:: PROMPT ::
Filter the listing below, copying every line in which the word "agent" appears.

※ ※ ※

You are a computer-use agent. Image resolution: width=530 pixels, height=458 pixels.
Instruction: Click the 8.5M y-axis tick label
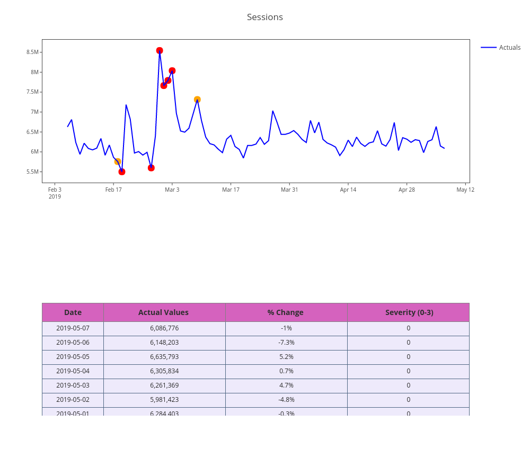click(x=32, y=52)
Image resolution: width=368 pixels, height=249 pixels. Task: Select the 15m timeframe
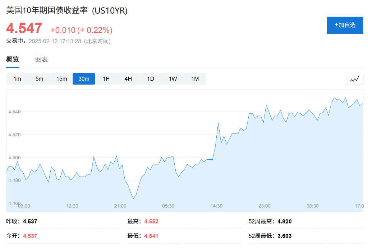click(x=61, y=79)

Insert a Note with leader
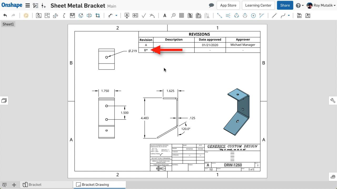coord(127,15)
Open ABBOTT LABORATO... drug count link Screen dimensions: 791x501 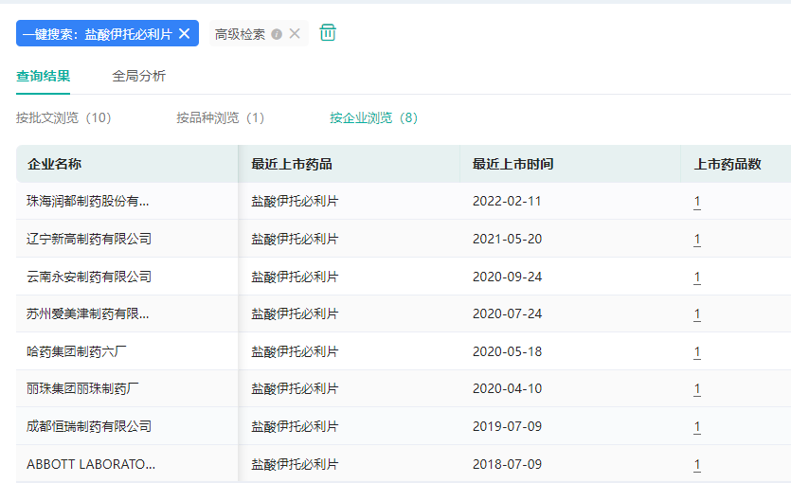[697, 465]
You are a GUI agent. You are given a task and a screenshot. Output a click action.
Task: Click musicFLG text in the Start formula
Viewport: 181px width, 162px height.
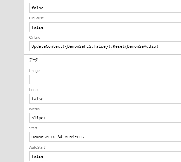coord(74,137)
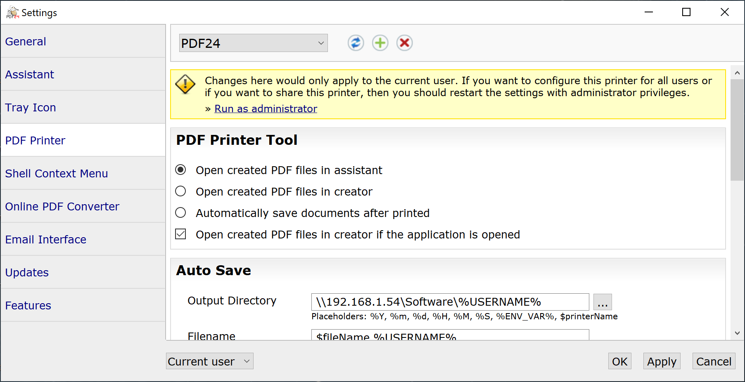The image size is (745, 382).
Task: Click the green add printer icon
Action: click(x=380, y=43)
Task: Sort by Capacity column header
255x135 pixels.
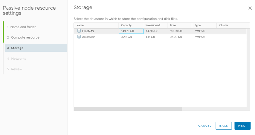Action: (x=127, y=25)
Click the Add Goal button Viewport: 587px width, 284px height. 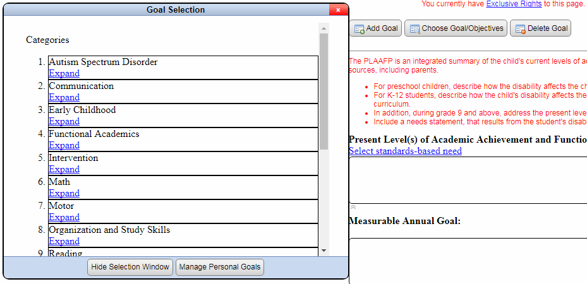tap(375, 28)
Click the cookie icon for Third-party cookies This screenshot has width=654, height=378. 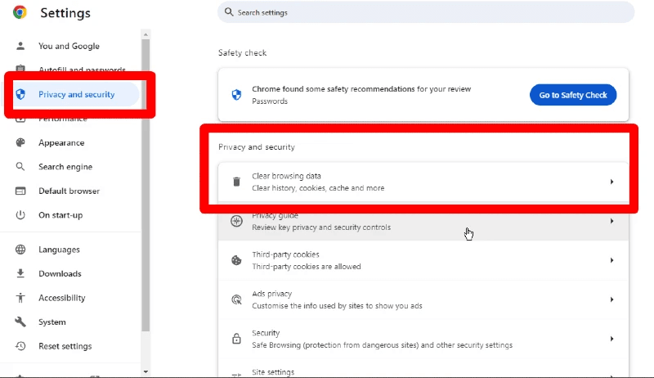click(x=236, y=260)
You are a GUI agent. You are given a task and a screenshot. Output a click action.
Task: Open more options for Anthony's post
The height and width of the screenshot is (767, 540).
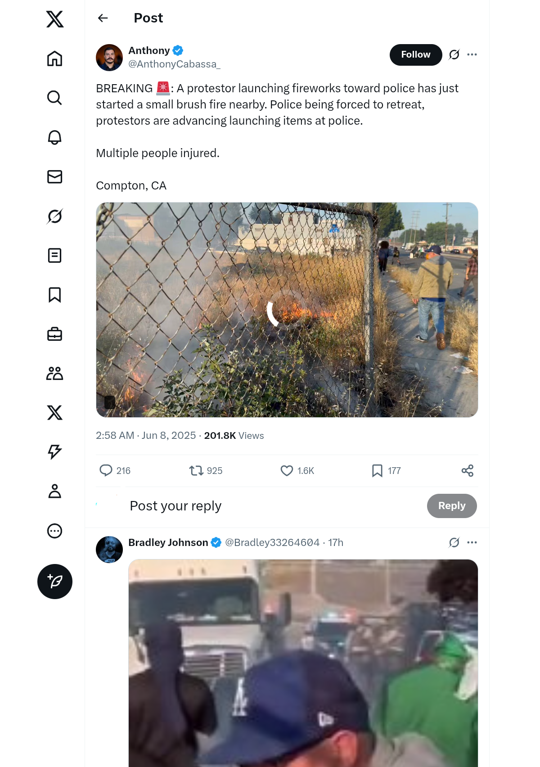pos(472,54)
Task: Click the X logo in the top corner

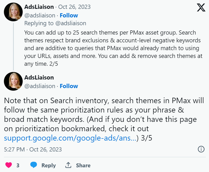Action: 201,8
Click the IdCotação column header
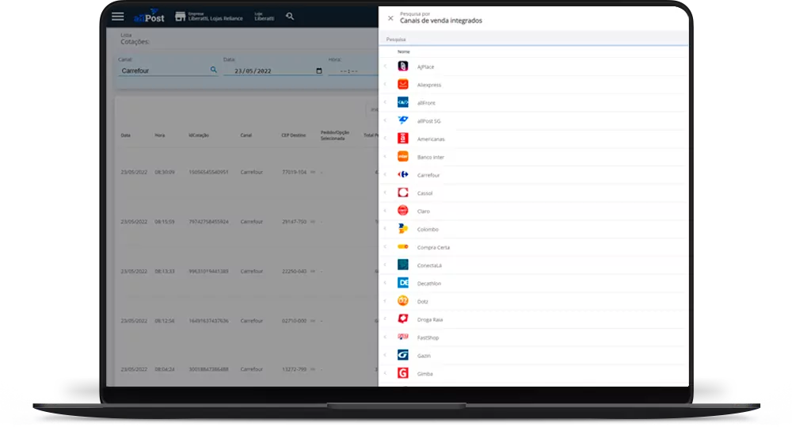This screenshot has height=427, width=792. click(198, 135)
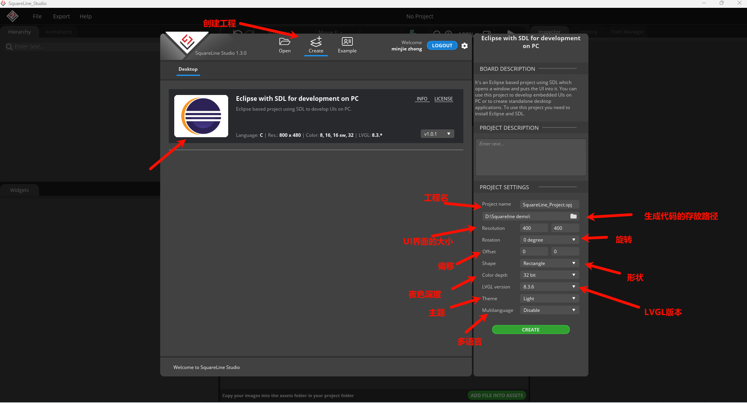This screenshot has width=747, height=403.
Task: Expand the Color depth dropdown
Action: (x=549, y=275)
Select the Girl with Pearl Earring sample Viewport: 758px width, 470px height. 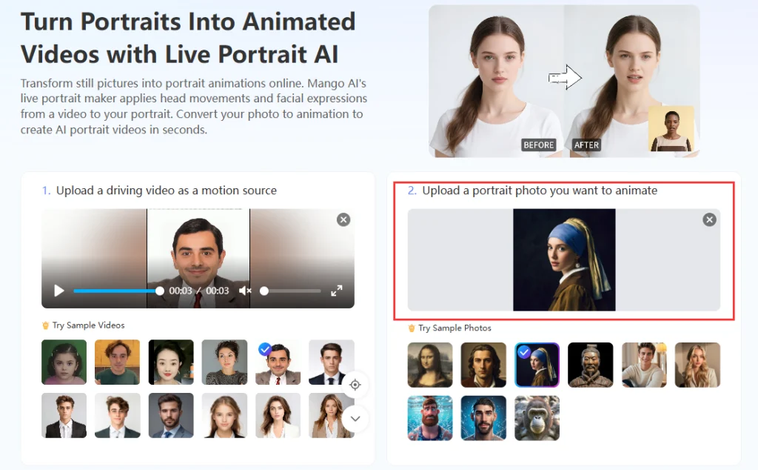(x=537, y=365)
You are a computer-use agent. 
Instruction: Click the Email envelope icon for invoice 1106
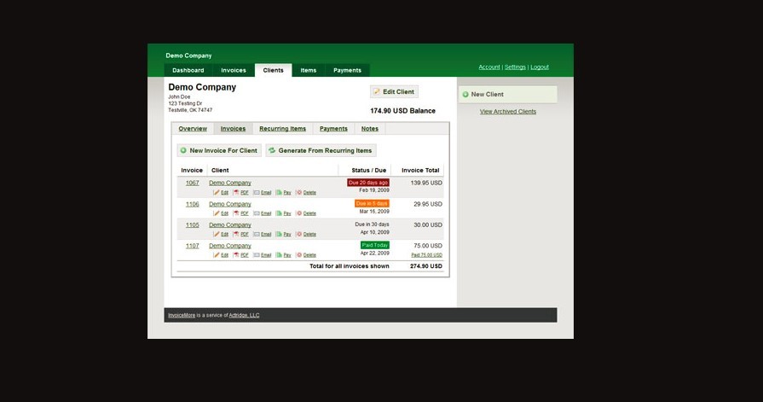257,213
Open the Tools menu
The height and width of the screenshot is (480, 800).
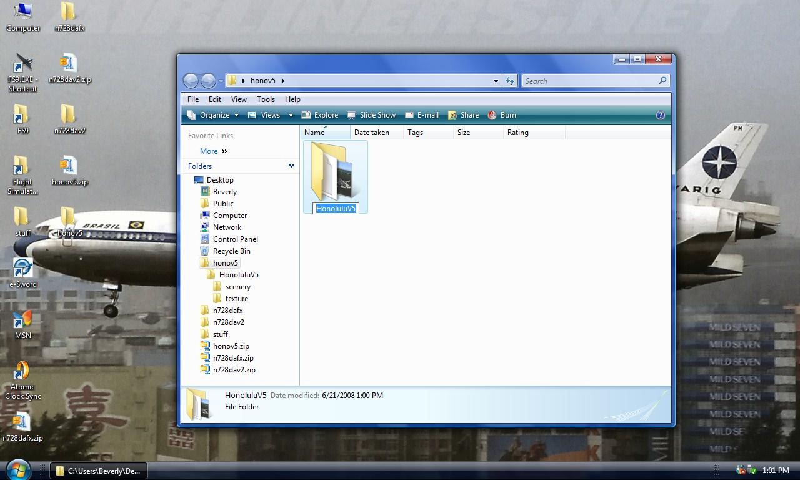pyautogui.click(x=266, y=99)

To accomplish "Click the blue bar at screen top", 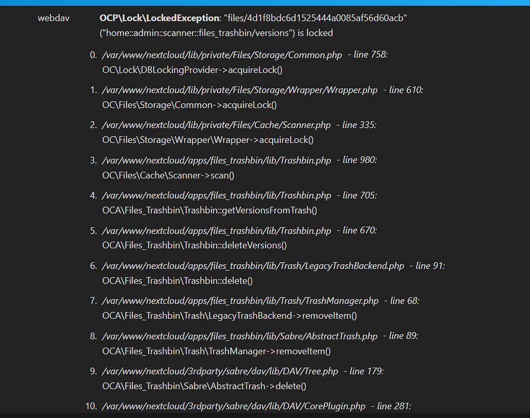I will tap(265, 2).
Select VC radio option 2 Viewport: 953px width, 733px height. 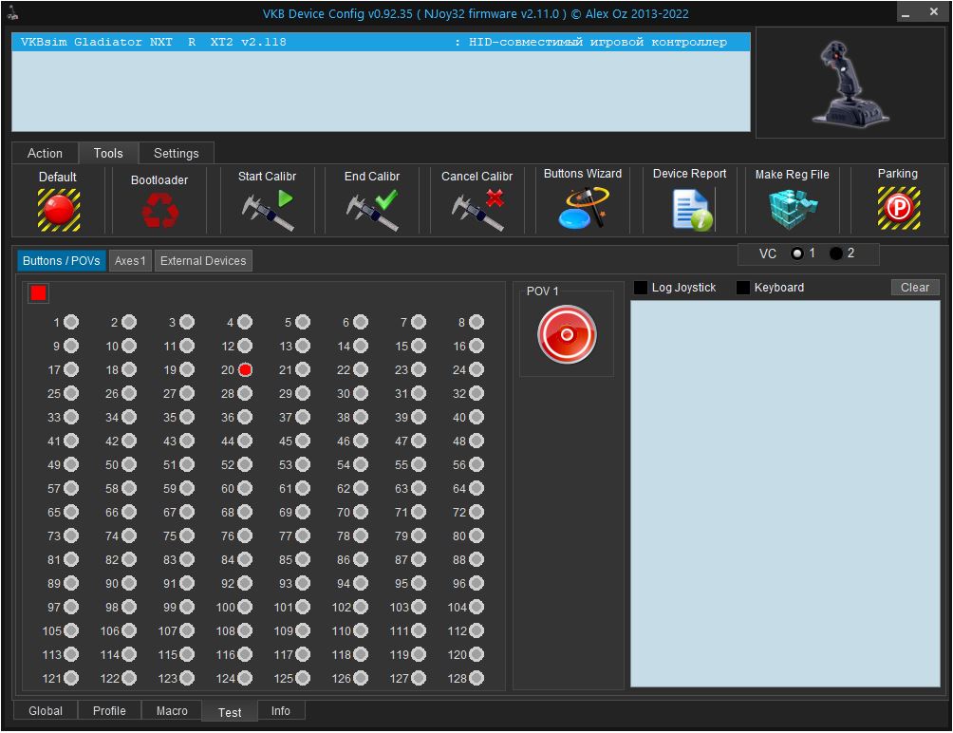click(x=836, y=254)
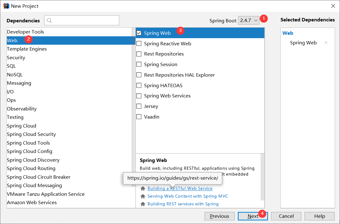Close the New Project dialog window
The image size is (340, 224).
pyautogui.click(x=333, y=6)
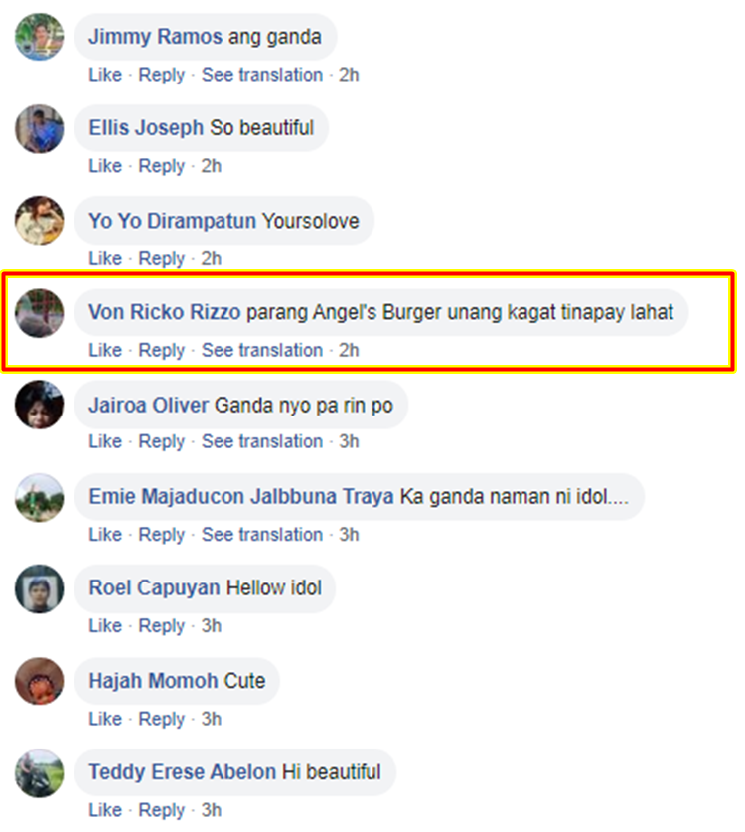Click Hajah Momoh's profile picture
745x832 pixels.
tap(40, 681)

※ ※ ※

:: YOUR RESPONSE ::
You are a computer-use agent. Image resolution: width=530 pixels, height=458 pixels.
You are a GUI agent. You are given a task and a screenshot. Output a click action.
You are a GUI agent. You are given a task and a screenshot. Output a click action.
You are a computer-use agent. 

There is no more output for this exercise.